In many health systems, hospice and palliative care are offered in more than one way. Inpatient hospice provides round-the-clock care in a dedicated ward. Home-based hospice sends a care team to visit the patient at home, helping with symptom control and counseling, so that a wish to "stay at home" and professional care can continue side by side. A consultation (advisory) model lets a palliative team support a patient who is admitted to a general ward. Simply knowing that these options exist can lift some of the pressure of feeling you must be admitted immediately.

A common misunderstanding is that registering for hospice means being admitted right away. In practice, you can consult and register in advance and still remain at home while the situation is relatively stable, moving to inpatient care later if and when it is needed. Home-based hospice allows adjustment of pain medicine, responses to fever or shortness of breath, and caregiver education, all while the patient stays home. This can narrow the gap between a patient's wish to be at home and a family's wish to have help available at any time.

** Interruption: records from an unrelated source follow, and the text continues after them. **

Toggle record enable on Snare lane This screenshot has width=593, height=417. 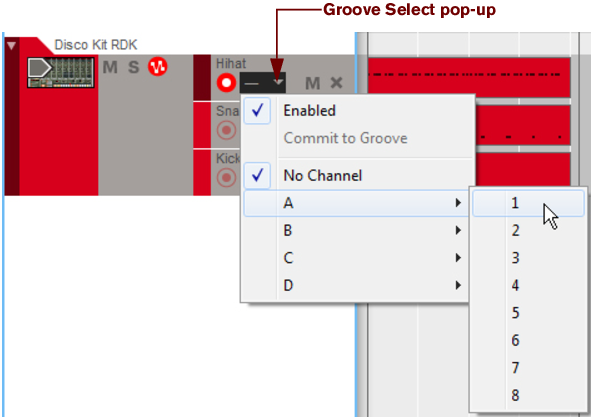[226, 130]
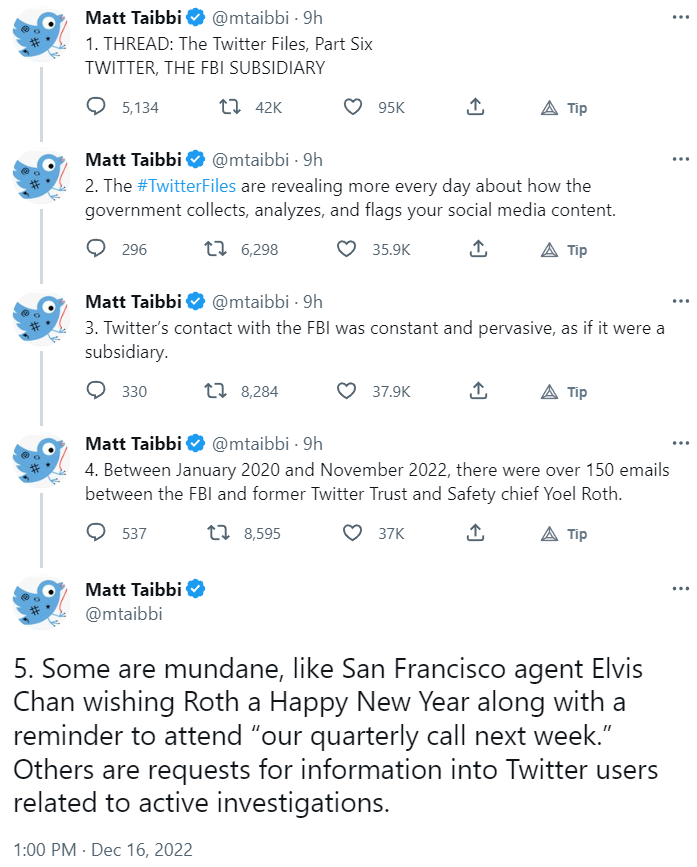697x867 pixels.
Task: Share the tweet about 150 emails
Action: (x=477, y=533)
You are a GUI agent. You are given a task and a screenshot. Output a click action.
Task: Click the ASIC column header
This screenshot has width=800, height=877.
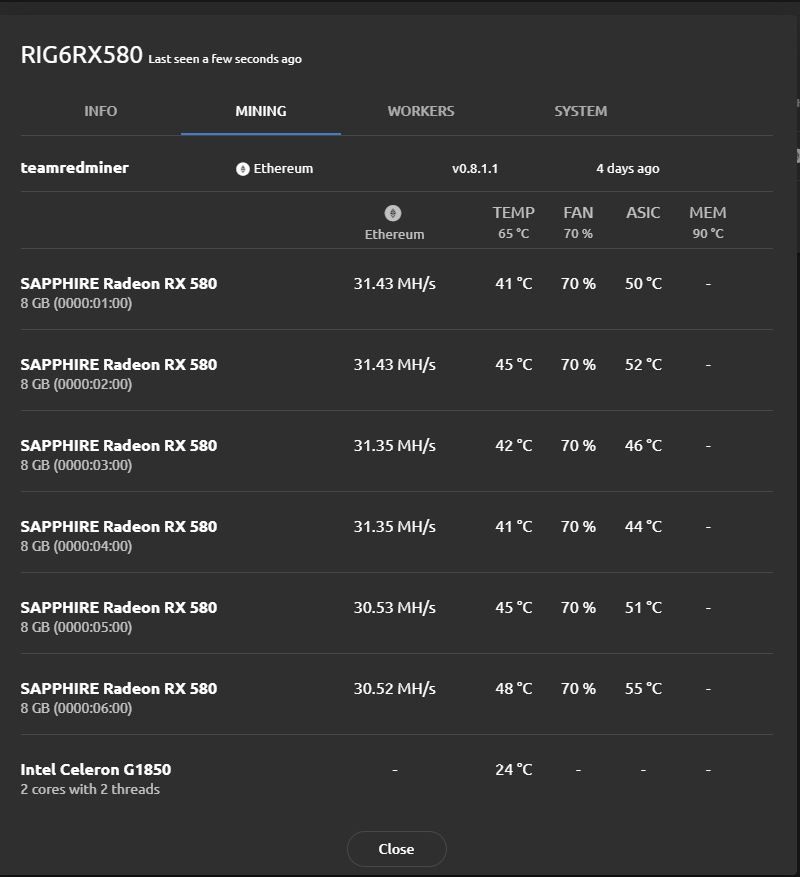(643, 213)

Seeking a second opinion at another hospital and preparing for hospice are not mutually exclusive. Even after being told that added chemotherapy is difficult because of a low platelet count (thrombocytopenia) or overall condition, asking another clinician can help the patient and family understand and accept the next step. Starting a palliative care consultation early at the same time buys time for symptom management and care planning, whatever the conclusion. Treating these as parallel steps rather than an either-or choice usually brings more peace of mind.

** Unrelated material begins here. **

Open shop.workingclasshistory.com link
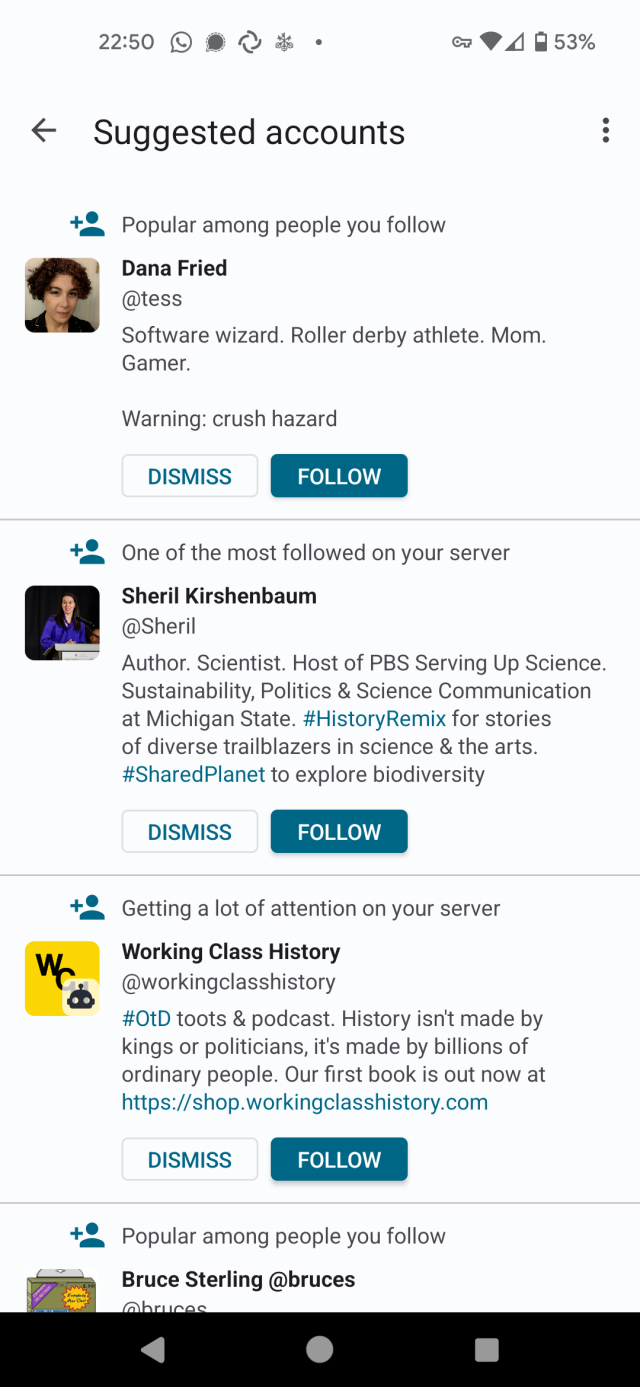The width and height of the screenshot is (640, 1387). coord(305,1103)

Whatever the choice, it helps to keep the patient's own wishes about where and how to live at the center. Symptoms that are difficult now — pain, fever, breathlessness, leg swelling — can often be substantially eased with palliative support, so it is worth approaching this as "the way we care is changing" rather than "treatment is over." Checking in advance which forms of care are available in your area, through a hospital palliative care desk or national hospice information, can make the decision feel more manageable.

This article is for general information only and does not replace medical care or judgment for an individual patient. Please discuss decisions about treatment direction, the timing of hospice, and second opinions fully with your own medical team.